JPMorgan Gives Everyone Déjà vu; Hedge Fund Manager Admits Wrongdoing

Receiving Wide Coverage ...

JPM Déjà vu: JPMorgan Chase is having a hard time getting through the day without news of a probe surfacing. Following reports that the Securities and Exchange Commission was investigating whether the bank routinely hired the children of well-connected families in China, anony-mice told the Journal and, later, the FT that the Justice Department is now looking into whether JPM manipulated U.S. energy markets. Scan readers will recall that the bank agreed to pay $410 million to the Federal Energy Regulatory Commission as part of a civil settlement over energy market manipulations just last month. JPM "didn't admit to wrongdoing as part of the settlement," the Journal makes a point of noting. "It did name Blythe Masters, the bank's head of commodities, three times in the filing," the FT adds. JPM, Masters and the DOJ have yet to formally comment on the new probe. Several pundits, however, are weighing in on the recently unveiled China investigation. Both a Journal article and a Dealbook op-ed from Andrew Ross Sorkin suggest, to varying degrees, that nepotism isn't always a crime. "Given that many of the children of the elite have some of the best educations and thriving networks of contacts, it is hard to see how businesses are supposed to not seek them out, let alone turn them away," Sorkin argues. Meanwhile, the FT's Patrick Jenkins writes that while it remains unclear whether JPM committed any wrongdoing, cultural traditions cannot be used as an excuse for rule-breaking. "Regulators in China and Qatar should be rooting out wrongdoing as eagerly as western authorities — in the interest of both the banks and the future appeal of the markets themselves," he writes.

Obama on Dodd-Frank: President Barack Obama urged top banking regulators to speed up the implementation of the Dodd-Frank Act in a private meeting yesterday.

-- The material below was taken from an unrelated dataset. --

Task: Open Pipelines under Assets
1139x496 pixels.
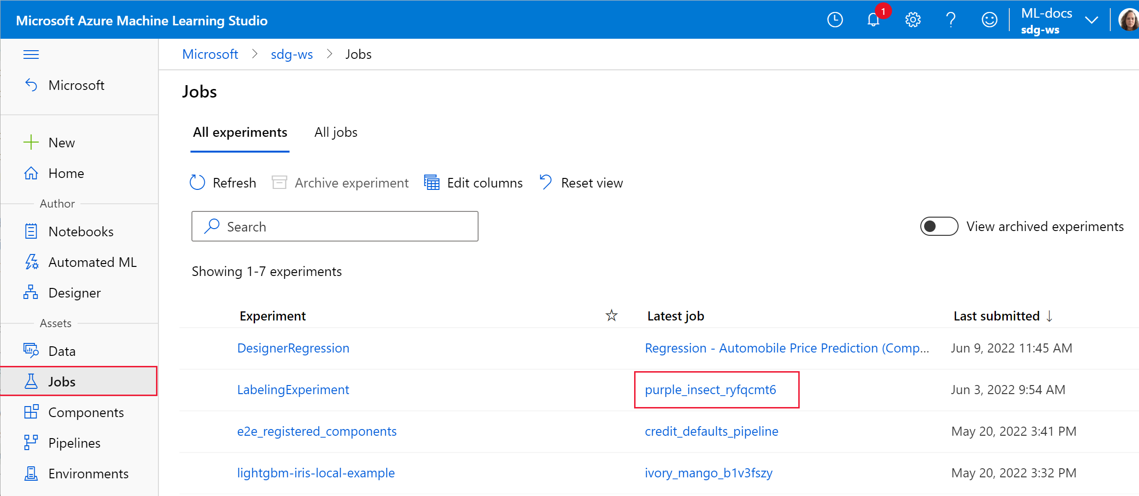Action: pos(75,442)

The meeting "comes just ahead of next month's five-year anniversary of the collapse of Lehman Brothers and AIG which triggered a financial crisis and a deep recession, as well as a huge bailout of financial institutions by the U.S. government," the FT notes. New York Times, Wall Street Journal

Fed Advisory: The Federal Reserve released a new report on Monday that cites significant shortcomings in big banks' capital planning as part of an effort to improve its stress tests. Per the Times, some banks failed to "take into account the possibility of falling house prices when valuing certain mortgage-related assets," while others "assumed they would be strong enough to take business away from competitors in times of stress." The report, which details other shortcomings, also suggests that banks "establish capital targets above their capital goals to ensure that capital levels will not fall below the goals during periods of stress." The FT says this suggestion is likely "to fuel speculation that the Fed has in effect created another minimum capital requirement for the industry." The Journal echoes this sentiment and adds that a push for higher capital is "likely to further inflame bank executives, who have complained the Fed's annual stress tests have become a de facto capital requirement."

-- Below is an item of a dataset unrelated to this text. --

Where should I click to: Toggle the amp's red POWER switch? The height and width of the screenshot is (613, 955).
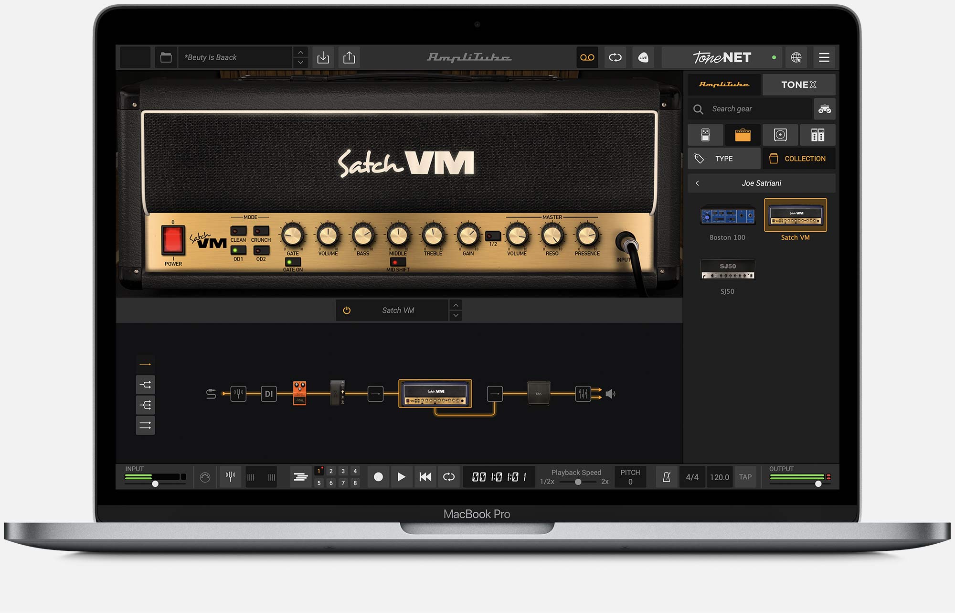pos(173,240)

RBS Branch Bidding War: U.K. firm W&G Investments has put in a $2.35 billion bid to buy 316 Royal Bank of Scotland branches that are on sale as a condition of the bank's 2008 government bailout. RBS has two other offers — one from Corsair Capital and Centerbridge Partners and one from Anacap Financial Partners and Blackstone — on the table. The FT says "a decision on a buyer likely to be made within two weeks."

An Admission of Wrongdoing: Harbinger Capital hedge fund manager Philip Falcone has agreed to admit wrongdoing and accept a five-year ban from the financial services industry as part of a civil settlement with the SEC over market manipulation allegations. The Journal calls the development "a landmark in the government's new drive to push defendants to acknowledge their bad behavior." New York Times, Washington Post

Wall Street Journal

Chinese banks are circumventing government lending limits by "making corporate loans appear on their balance sheets as less risky loans to banks."

Financial Times

An op-ed from Federal Deposit Insurance Corp. Vice Chairman Thomas Hoenig takes issue with big banks' major complaints against higher capital requirements. "The U.S. is a market economy, and we know that capital is a source of strength, not a burden," he concludes.

Part one of the paper's new series on digitization from McKinsey looks at how firms can find their digital sweet spot: "Organizations will need to assess the value at stake, invest proportionally to that value, and align their business and operating models accordingly.